## EXCERPT PROVIDED
══════════════════════════════
"Mandatory isn't part of that because we do need to listen to people's own personal desires."
Jessica Manning, 25, is petitioning the Government to make organ donation mandatory due to the low number of donors.
Manning has been has been told she will die within two years if she does not have a double organ transplant.
She was born with six heart conditions - a double inlet left ventricle, hypoplastic right ventricle, atrial septal defect, ventricular septal defect, transposition of the great arteries and leaky valves - and in 2016 discovered she had severe liver disease as a side effect of one of her many heart surgeries.
"Even if the law doesn't change it, it will get people talking about it. Not a lot of people do talk about becoming donors and stuff unless it's on the licence and what not. So as long as it got the conversation started I was happy," Manning told the Herald.
In New Zealand, even if someone indicates on their drivers' licence they want to be a donor, their family can override the decision.
══════════════════════════════
## LISTED RECORDS
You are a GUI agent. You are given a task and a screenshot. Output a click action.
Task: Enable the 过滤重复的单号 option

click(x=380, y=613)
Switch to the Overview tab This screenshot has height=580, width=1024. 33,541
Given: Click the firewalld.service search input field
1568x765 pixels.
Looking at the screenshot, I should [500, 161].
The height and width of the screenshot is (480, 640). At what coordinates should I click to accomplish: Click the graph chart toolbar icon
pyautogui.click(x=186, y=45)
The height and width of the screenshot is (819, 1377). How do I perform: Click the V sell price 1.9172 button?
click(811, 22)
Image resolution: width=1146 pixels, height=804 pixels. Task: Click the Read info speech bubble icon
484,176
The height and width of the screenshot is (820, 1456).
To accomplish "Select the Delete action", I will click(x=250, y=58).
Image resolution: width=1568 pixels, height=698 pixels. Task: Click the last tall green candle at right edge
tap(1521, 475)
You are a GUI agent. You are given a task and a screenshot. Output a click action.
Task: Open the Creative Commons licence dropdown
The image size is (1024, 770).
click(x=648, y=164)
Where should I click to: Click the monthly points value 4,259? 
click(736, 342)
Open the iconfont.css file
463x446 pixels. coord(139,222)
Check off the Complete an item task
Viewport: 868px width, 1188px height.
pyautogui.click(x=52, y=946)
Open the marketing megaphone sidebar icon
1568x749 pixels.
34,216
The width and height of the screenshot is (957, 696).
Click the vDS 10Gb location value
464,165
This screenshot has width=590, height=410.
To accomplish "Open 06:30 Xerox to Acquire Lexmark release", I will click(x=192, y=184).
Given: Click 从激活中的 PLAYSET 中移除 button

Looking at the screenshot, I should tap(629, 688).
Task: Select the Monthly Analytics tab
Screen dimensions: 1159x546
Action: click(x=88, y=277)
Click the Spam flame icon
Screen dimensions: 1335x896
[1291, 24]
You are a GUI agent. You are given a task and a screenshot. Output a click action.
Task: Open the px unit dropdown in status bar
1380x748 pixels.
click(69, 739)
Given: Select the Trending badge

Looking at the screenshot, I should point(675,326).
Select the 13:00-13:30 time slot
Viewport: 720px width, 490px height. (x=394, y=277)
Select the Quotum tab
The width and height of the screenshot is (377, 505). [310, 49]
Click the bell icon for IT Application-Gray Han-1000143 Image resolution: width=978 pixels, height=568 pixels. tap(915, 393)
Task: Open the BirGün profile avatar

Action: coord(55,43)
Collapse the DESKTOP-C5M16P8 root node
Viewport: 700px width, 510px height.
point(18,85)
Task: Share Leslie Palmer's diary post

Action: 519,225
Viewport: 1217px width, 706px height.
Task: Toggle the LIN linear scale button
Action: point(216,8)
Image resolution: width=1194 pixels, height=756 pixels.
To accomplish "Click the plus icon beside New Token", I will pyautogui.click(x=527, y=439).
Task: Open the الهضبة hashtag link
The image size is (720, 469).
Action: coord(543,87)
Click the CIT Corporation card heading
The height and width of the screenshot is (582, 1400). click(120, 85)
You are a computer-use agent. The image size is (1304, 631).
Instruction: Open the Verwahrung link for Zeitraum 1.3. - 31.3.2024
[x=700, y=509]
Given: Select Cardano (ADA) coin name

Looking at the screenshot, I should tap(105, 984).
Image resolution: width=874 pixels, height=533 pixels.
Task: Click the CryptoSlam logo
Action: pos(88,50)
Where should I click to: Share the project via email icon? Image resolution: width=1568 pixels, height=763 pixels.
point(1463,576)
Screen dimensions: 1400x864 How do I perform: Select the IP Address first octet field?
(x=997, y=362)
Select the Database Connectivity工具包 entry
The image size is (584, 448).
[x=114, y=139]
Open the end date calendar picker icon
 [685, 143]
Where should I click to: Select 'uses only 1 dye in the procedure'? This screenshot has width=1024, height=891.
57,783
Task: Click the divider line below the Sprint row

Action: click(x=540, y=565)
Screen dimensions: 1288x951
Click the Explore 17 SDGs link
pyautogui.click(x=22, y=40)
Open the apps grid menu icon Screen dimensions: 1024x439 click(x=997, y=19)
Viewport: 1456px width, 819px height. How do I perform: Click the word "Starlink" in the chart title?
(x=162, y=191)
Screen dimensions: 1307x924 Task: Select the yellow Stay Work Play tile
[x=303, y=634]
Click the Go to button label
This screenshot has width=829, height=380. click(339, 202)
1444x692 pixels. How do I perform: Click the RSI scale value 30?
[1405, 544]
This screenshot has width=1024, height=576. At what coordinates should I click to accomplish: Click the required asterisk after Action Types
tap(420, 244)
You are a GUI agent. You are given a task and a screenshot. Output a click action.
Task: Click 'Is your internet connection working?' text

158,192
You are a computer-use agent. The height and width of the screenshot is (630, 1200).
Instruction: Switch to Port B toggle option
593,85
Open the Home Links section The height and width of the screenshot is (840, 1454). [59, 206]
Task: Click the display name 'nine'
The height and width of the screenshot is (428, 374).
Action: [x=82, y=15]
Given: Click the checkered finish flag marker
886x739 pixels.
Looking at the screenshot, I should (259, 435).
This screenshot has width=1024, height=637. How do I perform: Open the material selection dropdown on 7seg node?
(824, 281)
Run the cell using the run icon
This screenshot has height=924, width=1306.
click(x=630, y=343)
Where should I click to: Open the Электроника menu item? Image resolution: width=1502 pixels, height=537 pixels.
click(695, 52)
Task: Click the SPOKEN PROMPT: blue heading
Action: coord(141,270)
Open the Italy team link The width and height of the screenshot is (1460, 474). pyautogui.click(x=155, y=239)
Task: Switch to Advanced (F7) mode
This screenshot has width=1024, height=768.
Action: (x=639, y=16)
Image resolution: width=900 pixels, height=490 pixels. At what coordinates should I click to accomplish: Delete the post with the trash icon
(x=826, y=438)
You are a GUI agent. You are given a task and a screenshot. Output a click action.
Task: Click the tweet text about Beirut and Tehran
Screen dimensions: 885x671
══════════════════════════════
## YOUR ASSIGNMENT
Answer these from the organ donation article:
(a) How old is Jessica Manning?
(b) In what year did she discover she had severe liver disease?
(c) In New Zealand, who can override a person's decision to be a donor marked on their drivers' licence?

## ANSWER FOR THE TASK
(a) 25
(b) 2016
(c) Their family